Some more careful math in the event of unreasonable large numbers (e.g., replacing an as u32 that wrapped around on large values with .saturating_*() methods).
We now increment SessionCounters::control_packets_received on incoming packets - I think this was just an oversight before?
If we fail to bind an egress socket, the old code would retry every 5 seconds; this code retries every time it has a packet it wants to send. I'm not sure if this is better or worse but it was simpler to implement - happy to discuss.

Some things that I left unchanged but I'm not sure are correct:

Calculations of the "next send" and "recv deadline" timers in the state machine - I left TODO-correctness comments on these with my notes but didn't want to change that behavior as part of a big rework.
Outgoing packets don't populate the local detection_multiplier value (also tagged with a TODO-correctness in the state machine).
We close the egress socket and rebind on any error from UdpSocket::send_to(). Could that leave us in a constant loop of closing/opening sockets if sends are failing for some reason not related to the local socket?
When removing the peer, there's no final sync with the RIB (nor is there in the sync implementation) - I think this means if we remove a peer in the Up state, we'll leave behind a nexthop_shudown of false for that address? I don't know whether this is okay or gets cleaned up by something else.
Should required_min_rx also be a NonZero type? If that gets set to 0 we'll also have a "multiply by 0" in the calculation of the recv deadline.

This PR is only the async implementation with no modifications to the main mgd binary except the change of detection threshold to NonZeroU8 mentioned above. I'll open a second PR that swaps the implementations over.

nicolaskagami

(doing a first pass for now focusing on the state machine)

Overall this looks great!

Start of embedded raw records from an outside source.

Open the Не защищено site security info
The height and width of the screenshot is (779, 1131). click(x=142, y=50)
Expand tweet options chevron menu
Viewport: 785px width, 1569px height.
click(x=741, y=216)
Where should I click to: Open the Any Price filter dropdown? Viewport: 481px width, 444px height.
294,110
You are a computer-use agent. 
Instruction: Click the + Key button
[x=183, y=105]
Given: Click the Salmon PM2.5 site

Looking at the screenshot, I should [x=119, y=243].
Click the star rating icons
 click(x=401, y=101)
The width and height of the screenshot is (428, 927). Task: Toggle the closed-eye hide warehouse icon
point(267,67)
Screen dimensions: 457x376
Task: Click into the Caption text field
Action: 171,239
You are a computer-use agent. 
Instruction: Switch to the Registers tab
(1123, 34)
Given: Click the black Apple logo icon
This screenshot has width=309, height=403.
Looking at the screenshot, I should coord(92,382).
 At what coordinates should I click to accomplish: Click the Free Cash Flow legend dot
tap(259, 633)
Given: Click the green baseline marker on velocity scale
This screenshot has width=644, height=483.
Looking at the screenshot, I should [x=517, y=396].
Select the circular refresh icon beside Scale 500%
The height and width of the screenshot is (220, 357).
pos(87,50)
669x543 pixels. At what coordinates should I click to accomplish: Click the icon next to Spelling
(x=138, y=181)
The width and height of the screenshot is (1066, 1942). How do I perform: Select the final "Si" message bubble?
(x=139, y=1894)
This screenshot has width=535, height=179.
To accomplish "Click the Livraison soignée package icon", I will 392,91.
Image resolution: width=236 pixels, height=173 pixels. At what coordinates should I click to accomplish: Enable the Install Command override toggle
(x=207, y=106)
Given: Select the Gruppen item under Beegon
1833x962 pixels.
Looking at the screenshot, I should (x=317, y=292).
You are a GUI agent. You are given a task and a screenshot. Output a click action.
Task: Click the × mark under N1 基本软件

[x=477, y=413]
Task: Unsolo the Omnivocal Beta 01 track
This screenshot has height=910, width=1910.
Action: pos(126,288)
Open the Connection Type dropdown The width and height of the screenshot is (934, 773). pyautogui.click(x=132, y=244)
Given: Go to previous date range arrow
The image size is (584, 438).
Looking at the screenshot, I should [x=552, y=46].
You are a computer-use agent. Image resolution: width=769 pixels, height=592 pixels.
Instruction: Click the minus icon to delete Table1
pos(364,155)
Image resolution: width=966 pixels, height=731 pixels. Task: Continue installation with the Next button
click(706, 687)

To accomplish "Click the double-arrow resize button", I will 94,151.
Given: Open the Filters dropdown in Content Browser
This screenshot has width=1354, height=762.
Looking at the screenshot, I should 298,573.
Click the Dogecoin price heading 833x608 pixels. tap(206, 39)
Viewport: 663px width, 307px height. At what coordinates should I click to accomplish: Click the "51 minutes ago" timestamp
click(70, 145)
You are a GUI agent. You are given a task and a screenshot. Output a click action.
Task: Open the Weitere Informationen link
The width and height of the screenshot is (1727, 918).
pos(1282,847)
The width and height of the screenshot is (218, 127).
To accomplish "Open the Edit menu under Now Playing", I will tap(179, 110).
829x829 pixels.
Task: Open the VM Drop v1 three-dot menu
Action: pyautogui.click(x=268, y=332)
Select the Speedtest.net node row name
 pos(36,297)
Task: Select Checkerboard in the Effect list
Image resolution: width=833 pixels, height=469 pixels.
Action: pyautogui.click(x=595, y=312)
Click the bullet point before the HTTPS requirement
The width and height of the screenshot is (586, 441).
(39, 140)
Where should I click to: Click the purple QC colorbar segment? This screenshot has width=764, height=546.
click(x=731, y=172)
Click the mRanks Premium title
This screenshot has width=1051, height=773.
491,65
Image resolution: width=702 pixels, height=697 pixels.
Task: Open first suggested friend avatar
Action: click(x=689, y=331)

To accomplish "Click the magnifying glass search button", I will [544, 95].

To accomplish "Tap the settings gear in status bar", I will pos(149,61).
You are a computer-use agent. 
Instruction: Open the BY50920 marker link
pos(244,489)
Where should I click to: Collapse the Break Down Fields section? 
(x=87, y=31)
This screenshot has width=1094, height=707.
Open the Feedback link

This is exactly the place where the sans-io approach with proptesting is really strong. I see you made many of the same decisions I made when working on a similar project.

I agreed with all your TODO-correctness comments. It seems there are a few features missing from our current BFD implementation, so I wonder what our overall plan is for it.

I added a few suggestions which might be a little tiresome but I'd be more than happy to tackle them.

nicolaskagami · 2026-06-19T14:48:12Z

+    for mut config in configs {
+        // Backwards-compatibility protection: We now reject a detection
+        // threshold of 0 (as required by RFC 5880), but it's possible we
+        // previously persisted a config with such a threshold before adding the
+        // guards that reject them. Bump it up to 1 to ensure we don't panic in
+        // the `unwrap_or_else()` below.
+        if config.detection_threshold == 0 {
+            config.detection_threshold = 1;
+        }


Ideally we would enforce the NonZero detection_threshold in this input type itself so it's unrepresentable (as per "parse, don't validate").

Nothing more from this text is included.